Return, from the listing below, every line that includes "browser".

Supplied information

#####

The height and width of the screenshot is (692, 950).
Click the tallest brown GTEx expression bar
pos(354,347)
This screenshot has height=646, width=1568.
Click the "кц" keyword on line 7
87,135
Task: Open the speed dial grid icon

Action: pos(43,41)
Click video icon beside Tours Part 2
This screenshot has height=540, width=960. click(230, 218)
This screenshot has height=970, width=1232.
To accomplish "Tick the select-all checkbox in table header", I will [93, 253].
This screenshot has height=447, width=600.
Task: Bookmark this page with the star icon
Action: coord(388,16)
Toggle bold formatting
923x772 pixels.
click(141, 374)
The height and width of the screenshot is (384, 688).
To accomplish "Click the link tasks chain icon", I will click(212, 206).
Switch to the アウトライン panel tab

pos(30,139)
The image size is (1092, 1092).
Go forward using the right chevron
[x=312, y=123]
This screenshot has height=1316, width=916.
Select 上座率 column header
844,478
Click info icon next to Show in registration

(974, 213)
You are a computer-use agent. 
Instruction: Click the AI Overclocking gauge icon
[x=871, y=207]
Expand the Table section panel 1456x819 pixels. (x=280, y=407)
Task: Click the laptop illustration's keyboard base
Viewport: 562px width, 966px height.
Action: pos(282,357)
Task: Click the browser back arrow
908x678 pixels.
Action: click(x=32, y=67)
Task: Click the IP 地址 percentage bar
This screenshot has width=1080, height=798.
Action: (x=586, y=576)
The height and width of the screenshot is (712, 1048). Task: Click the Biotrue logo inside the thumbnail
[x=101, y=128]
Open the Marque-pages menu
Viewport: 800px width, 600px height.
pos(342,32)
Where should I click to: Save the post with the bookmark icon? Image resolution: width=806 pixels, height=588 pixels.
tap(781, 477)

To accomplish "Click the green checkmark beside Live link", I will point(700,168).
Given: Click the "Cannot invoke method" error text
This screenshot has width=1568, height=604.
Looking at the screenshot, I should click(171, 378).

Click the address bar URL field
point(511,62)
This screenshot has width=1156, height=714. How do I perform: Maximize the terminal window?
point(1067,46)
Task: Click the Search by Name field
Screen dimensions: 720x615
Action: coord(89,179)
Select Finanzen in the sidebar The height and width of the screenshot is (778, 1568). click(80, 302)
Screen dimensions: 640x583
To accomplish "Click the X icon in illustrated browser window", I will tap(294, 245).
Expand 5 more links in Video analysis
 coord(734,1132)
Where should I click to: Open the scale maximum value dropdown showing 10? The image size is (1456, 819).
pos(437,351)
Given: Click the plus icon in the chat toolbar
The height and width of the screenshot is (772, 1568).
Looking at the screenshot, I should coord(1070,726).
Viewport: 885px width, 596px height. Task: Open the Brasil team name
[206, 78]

#####

Answer box
Task: Click the browser back arrow
To accomplish "Click the X icon in illustrated browser window", I will tap(294, 245).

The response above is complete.